L'AFP a déjà vérifié des fausses allégations relayées par de tels sites qui citaient par exemple de fausses sources, et de nombreux médias ont enquêté ces derniers mois sur ce phénomène (archives 12). En mai 2025, le tribunal judiciaire de Paris a ordonné le blocage de l'accès à l'un d'eux, News.DayFr.com, qui était attaqué par une quarantaine de journaux français car il pillait leurs contenus avec l'appui de l'intelligence artificielle (archive). 

Souveraineté énergétique

L'infox virale à propos du thorium surfe sur la course aux ressources minières et en terres rares engagée par les grandes puissances à l'échelle mondiale (archive).

Il n'est pas possible de savoir avec certitude pourquoi elle a émergé précisément au printemps 2025. Sans préjuger d'un lien de causalité, on peut seulement remarquer que les premiers faux articles sont apparus fin mai, après la diffusion début avril des informations des médias chinois sur le réacteur expérimental réalimenté au thorium, et la présentation le 28 avril par le Premier ministre François Bayrou de la feuille de route de la France pour les dix ans à venir (archive).

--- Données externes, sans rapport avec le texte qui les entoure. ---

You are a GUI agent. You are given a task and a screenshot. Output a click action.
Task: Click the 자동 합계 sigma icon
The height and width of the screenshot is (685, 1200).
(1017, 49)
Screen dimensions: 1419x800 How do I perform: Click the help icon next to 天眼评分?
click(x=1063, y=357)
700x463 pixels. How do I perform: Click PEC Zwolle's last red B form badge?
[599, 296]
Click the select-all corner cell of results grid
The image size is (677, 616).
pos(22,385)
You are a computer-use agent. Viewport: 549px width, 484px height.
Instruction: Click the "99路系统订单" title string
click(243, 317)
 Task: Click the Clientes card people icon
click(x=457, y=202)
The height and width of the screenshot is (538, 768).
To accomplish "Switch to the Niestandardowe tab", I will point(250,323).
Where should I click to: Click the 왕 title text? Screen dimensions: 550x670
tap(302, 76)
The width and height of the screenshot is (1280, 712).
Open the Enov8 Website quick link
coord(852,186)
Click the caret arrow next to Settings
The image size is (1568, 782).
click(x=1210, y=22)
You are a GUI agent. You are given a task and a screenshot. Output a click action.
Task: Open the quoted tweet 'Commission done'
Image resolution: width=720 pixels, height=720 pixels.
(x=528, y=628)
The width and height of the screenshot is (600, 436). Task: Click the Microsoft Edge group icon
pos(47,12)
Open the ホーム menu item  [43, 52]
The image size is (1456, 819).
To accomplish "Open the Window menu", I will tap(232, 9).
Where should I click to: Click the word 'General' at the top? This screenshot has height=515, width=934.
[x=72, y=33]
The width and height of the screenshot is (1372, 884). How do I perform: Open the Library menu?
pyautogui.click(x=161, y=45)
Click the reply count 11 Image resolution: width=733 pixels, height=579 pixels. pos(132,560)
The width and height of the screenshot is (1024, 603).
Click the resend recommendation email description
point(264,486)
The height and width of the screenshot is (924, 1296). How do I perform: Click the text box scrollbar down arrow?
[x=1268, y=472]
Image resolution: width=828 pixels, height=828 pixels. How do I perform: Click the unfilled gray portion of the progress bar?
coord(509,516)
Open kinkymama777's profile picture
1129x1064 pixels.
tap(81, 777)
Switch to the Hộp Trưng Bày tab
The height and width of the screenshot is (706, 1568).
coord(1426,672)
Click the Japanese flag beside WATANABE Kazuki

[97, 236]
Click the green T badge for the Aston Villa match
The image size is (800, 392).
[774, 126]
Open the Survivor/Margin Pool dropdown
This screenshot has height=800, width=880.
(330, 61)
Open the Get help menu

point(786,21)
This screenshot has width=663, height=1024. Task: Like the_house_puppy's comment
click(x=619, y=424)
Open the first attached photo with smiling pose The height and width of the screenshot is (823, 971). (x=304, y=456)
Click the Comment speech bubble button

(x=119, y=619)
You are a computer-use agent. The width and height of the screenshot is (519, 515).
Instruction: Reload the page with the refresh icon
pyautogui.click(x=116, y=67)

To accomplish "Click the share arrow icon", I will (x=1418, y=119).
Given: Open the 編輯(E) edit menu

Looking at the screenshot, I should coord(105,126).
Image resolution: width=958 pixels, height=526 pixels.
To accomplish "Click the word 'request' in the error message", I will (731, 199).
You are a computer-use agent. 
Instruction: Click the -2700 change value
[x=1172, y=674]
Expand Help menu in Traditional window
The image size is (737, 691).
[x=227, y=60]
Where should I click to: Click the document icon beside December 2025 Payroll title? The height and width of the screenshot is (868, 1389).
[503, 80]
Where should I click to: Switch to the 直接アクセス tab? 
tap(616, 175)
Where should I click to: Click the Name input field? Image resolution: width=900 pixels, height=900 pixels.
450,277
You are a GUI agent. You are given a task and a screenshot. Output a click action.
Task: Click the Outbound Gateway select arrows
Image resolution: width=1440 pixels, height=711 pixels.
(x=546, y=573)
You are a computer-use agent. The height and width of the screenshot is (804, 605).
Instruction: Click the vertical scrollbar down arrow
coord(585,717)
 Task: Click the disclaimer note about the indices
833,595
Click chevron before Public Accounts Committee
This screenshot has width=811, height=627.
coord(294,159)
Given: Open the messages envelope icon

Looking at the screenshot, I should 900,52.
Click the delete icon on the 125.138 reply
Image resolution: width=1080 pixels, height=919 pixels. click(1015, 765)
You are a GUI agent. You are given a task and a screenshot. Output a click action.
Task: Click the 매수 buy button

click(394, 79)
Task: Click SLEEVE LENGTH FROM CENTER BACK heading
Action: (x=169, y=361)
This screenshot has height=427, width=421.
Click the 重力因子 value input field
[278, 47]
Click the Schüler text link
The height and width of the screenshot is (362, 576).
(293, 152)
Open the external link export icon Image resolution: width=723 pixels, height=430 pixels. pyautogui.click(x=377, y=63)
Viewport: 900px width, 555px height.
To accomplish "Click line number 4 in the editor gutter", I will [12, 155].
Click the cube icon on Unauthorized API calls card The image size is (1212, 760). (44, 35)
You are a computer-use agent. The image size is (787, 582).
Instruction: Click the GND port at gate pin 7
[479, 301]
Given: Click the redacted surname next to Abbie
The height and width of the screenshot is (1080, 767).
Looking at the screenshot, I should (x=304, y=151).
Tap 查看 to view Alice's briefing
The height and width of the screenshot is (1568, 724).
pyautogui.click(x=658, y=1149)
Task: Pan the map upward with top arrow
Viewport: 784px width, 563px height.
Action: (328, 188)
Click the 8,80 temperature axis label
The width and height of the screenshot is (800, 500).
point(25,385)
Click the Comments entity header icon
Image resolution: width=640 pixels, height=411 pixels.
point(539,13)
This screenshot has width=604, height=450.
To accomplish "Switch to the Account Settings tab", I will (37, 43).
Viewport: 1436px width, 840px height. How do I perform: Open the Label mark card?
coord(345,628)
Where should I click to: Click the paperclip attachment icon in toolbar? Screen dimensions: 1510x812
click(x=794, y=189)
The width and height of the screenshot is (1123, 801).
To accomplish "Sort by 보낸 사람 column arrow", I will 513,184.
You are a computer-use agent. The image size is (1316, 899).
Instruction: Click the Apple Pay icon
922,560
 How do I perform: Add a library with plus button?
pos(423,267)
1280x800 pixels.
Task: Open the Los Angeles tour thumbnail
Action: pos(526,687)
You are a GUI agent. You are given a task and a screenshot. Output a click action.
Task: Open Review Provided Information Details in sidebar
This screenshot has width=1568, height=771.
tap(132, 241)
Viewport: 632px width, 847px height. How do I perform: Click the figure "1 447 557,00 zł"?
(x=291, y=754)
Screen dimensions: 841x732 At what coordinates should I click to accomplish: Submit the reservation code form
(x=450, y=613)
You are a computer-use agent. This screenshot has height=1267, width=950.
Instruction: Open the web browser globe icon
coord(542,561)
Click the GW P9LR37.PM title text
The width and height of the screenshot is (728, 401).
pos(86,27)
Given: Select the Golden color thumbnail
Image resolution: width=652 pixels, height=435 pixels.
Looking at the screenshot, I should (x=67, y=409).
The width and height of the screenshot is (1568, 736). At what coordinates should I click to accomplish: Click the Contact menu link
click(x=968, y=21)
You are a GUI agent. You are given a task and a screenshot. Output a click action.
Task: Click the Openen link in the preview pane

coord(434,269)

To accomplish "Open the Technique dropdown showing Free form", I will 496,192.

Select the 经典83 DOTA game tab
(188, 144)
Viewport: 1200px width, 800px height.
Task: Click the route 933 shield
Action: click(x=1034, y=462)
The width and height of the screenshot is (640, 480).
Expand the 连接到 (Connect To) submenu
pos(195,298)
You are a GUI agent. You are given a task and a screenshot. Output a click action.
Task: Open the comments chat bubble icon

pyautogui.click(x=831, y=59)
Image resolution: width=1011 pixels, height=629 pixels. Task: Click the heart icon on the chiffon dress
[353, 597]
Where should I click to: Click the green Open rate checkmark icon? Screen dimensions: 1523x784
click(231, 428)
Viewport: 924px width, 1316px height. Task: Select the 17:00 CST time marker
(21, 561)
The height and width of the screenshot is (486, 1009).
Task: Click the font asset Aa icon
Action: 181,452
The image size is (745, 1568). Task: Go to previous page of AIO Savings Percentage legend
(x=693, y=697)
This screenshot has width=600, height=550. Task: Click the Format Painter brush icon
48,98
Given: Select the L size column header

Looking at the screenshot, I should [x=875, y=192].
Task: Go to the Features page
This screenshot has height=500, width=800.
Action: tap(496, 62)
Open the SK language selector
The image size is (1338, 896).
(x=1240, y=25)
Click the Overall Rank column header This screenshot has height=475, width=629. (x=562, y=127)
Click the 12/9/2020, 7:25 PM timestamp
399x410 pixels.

Ce dernier sujet continue de susciter des débats houleux. Rejetée en première lecture à l'Assemblée nationale, une proposition de loi sur l'avenir énergétique du pays a été approuvée par le Sénat le 8 juillet, avant un retour prévu à l'Assemblée fin septembre. Elle consacre une relance massive du nucléaire et est censée aider l'exécutif à finaliser son décret à venir sur la programmation pluriannuelle énergétique (PPE - archive).